**SUPPLIED MATERIAL:**
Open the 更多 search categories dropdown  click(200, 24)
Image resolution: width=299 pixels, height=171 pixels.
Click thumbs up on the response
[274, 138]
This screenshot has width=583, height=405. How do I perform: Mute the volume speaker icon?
* * *
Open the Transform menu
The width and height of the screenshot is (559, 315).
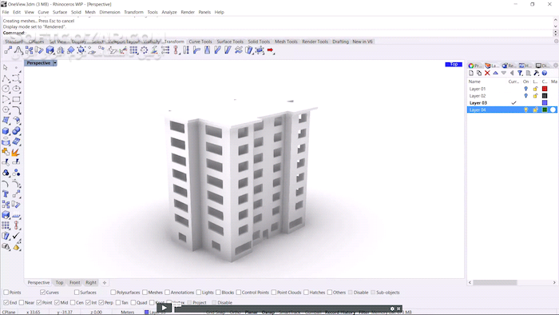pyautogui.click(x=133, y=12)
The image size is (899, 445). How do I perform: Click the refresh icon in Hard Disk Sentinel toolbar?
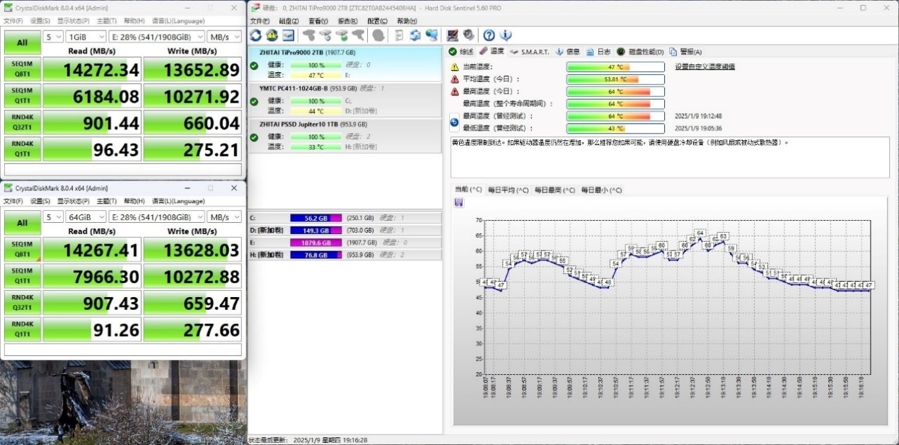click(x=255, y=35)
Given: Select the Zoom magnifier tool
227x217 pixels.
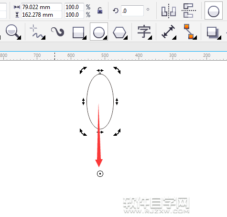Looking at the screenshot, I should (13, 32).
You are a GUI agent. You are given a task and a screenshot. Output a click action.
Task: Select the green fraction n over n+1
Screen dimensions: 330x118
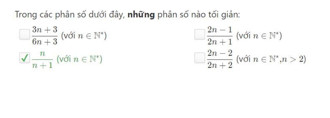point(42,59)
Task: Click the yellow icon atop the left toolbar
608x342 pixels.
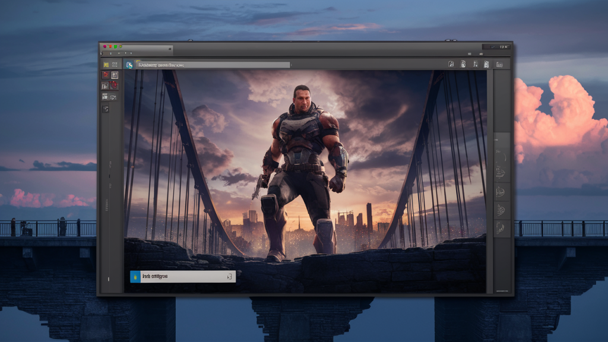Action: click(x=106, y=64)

**WHAT THE EXERCISE ASKS:** Copy the records from the line with "Open the Transform menu" up to and including the line with "Action: click(x=106, y=64)", leaving out the pictures.

**COMPLETED TASK:**
Open the Transform menu
The width and height of the screenshot is (559, 315).
pyautogui.click(x=133, y=12)
The image size is (899, 445). How do I perform: Click the refresh icon in Hard Disk Sentinel toolbar?
click(x=255, y=35)
Given: Select the Zoom magnifier tool
227x217 pixels.
Looking at the screenshot, I should (13, 32).
You are a GUI agent. You are given a task and a screenshot. Output a click action.
Task: Select the green fraction n over n+1
Screen dimensions: 330x118
point(42,59)
Task: Click the yellow icon atop the left toolbar
608x342 pixels.
Action: click(x=106, y=64)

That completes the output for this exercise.